#### [READING TEXT]
= = =
This ball is quite an event
Reporter: Paul Genty
Date published: 24 November 2010
MATTHEW BOURNE’S CINDERELLA, Lowry, Salford
YOU might have thought it was only film stars who had their name above the title — but I suspect in this case it’s as much a warning to parents not necessarily to take their children along, despite the “Cinderella” bit.
Bourne’s Cinderella isn’t the kind of thing you will see from any other dance company. This Cinders is set in London in 1941, with the downtrodden girl the daughter of a shell-shocked Army officer and a hateful stepmother and step-siblings.
Bourne drags the dark heart out of Prokofiev’s 1945 terrific ballet score for Cinderella (highly reminiscent of his magnificent “Romeo and Juliet” score), and spins a musical without words that has glamour and danger, wartime sounds, old Pathe newsreel and a gorgeous black-and-white theme, the dance itself Bourne’s usual, attractive hybrid of modern ballet and classical style performed by energetic and attractive dancers.
And the amazing sets and lighting wouldn’t look out of place in a mega-musical: Lez Brotherson has redone his original designs and they are simply magnificent: a detailed, expansive London vista; a Tube station, the war-torn cafe set and an amazing, bomb-hit East End are among the highlights.
The ballet actually stems from the creative bloom of Bourne’s all-male “Swan Lake” back in the late Nineties, revised this year as his 50th birthday present to himself and to mark the 70th anniversary of the London Blitz.
Cinders escapes into dreams about movies and glamour — and one of them comes true, when she runs from the house and is knocked out by a blast. She dreams, in act two, of a dance hall packed with glamorous women and Armed Services personnel in which she meets a handsome pilot, and which is then destroyed by a bomb. The incident is based on the historically-factual direct hit on the Cafe de Paris, in which 100 people died. Or does she? Bourne keeps things ambiguous, sometimes suggesting she is dreaming it all, at others supplying a fairy godfather and sparkly slippers so she can lose one and have her beau find her again — after they have both ended up in hospital.
As has been the case with several of Bourne’s recent works, this is less about dance and more about the overall event — and it’s quite an event.
= = =
#### [EXERCISE]
Can you copy out the Cinderella review word for word, starting with "And the amazing" and going on through "among the highlights."?
= = =
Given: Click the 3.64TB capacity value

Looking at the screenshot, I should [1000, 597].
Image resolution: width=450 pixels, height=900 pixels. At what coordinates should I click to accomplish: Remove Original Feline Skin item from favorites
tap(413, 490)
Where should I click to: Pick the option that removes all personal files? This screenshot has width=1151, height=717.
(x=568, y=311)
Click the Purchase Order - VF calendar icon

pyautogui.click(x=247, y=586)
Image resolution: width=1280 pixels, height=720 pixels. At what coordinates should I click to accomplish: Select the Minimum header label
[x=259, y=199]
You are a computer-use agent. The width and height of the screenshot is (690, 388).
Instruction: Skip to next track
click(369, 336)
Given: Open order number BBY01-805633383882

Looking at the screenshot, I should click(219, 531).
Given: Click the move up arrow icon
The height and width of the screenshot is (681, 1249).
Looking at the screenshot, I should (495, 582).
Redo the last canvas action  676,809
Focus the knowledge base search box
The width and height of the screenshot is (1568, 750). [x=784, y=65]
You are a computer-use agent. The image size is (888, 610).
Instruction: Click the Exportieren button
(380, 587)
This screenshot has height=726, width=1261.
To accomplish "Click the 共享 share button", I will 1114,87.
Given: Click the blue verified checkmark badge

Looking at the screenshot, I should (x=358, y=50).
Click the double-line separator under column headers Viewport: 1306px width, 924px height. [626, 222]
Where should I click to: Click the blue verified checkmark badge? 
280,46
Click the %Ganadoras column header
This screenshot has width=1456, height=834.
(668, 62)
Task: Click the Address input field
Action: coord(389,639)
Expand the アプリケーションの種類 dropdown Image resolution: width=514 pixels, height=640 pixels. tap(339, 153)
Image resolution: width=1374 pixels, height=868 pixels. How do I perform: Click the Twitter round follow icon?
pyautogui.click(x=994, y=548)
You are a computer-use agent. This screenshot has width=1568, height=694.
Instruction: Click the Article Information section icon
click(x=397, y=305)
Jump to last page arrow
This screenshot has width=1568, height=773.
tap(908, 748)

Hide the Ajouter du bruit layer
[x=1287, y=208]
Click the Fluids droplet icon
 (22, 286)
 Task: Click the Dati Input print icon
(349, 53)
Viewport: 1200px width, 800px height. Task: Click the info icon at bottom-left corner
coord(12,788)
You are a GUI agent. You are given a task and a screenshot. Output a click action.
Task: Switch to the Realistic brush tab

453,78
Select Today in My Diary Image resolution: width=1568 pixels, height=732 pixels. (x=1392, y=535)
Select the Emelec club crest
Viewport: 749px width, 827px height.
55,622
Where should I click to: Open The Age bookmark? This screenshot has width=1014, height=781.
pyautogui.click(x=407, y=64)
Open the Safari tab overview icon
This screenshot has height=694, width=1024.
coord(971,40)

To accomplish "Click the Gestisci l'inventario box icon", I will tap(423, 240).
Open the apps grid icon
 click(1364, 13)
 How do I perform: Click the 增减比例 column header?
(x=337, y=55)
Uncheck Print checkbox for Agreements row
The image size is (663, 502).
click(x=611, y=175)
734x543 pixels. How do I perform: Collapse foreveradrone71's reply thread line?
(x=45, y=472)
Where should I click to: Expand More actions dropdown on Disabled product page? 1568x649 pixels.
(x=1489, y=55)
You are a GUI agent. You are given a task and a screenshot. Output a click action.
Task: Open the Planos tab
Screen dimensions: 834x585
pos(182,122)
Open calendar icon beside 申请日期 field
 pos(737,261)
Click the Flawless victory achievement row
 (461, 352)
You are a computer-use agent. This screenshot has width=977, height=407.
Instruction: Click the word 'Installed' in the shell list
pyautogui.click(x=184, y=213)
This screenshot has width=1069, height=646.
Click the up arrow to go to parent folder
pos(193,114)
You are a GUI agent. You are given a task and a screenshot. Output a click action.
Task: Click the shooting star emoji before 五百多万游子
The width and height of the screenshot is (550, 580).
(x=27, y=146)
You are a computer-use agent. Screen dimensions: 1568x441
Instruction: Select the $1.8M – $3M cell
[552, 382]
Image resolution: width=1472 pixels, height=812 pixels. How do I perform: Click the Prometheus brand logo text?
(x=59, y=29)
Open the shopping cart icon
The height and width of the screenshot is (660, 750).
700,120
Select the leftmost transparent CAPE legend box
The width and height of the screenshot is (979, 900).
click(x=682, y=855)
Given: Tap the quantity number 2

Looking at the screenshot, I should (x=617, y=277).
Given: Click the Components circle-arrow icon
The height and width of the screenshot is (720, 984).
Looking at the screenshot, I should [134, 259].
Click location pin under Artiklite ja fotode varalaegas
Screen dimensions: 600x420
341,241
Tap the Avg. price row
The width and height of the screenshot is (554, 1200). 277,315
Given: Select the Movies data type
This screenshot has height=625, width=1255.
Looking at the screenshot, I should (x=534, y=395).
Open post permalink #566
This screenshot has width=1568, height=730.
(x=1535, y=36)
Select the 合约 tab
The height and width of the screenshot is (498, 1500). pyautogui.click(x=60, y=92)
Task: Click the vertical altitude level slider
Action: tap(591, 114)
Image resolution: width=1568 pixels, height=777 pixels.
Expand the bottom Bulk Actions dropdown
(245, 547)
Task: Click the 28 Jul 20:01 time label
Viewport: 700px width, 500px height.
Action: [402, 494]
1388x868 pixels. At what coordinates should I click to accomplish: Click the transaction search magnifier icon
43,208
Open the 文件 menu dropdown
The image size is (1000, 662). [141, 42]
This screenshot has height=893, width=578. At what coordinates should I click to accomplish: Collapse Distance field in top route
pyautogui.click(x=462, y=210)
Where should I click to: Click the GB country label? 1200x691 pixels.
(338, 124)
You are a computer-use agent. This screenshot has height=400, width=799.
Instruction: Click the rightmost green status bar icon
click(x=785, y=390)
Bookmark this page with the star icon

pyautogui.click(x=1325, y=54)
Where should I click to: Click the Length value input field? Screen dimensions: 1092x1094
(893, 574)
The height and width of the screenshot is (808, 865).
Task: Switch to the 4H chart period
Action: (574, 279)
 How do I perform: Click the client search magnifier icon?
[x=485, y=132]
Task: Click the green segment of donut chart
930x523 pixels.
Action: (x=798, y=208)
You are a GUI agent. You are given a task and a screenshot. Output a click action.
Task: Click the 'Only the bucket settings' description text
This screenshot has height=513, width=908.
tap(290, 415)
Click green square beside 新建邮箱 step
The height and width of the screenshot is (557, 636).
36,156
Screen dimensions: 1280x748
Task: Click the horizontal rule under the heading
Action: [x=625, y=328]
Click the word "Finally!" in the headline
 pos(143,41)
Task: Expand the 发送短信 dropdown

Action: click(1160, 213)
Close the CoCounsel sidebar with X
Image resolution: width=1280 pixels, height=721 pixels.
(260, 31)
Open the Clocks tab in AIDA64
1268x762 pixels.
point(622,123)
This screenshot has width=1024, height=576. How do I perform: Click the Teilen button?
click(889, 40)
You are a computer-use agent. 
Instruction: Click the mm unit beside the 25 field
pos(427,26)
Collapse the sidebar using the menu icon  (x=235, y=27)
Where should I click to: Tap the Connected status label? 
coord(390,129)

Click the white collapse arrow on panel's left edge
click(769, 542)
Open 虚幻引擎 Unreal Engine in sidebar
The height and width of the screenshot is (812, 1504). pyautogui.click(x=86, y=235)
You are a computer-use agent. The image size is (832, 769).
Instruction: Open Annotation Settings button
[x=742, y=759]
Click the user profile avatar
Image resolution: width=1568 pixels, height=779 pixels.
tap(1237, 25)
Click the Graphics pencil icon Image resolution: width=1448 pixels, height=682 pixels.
= = =
#### [WRITTEN REPLY]
And the amazing sets and lighting wouldn’t look out of place in a mega-musical: Lez Brotherson has redone his original designs and they are simply magnificent: a detailed, expansive London vista; a Tube station, the war-torn cafe set and an amazing, bomb-hit East End are among the highlights.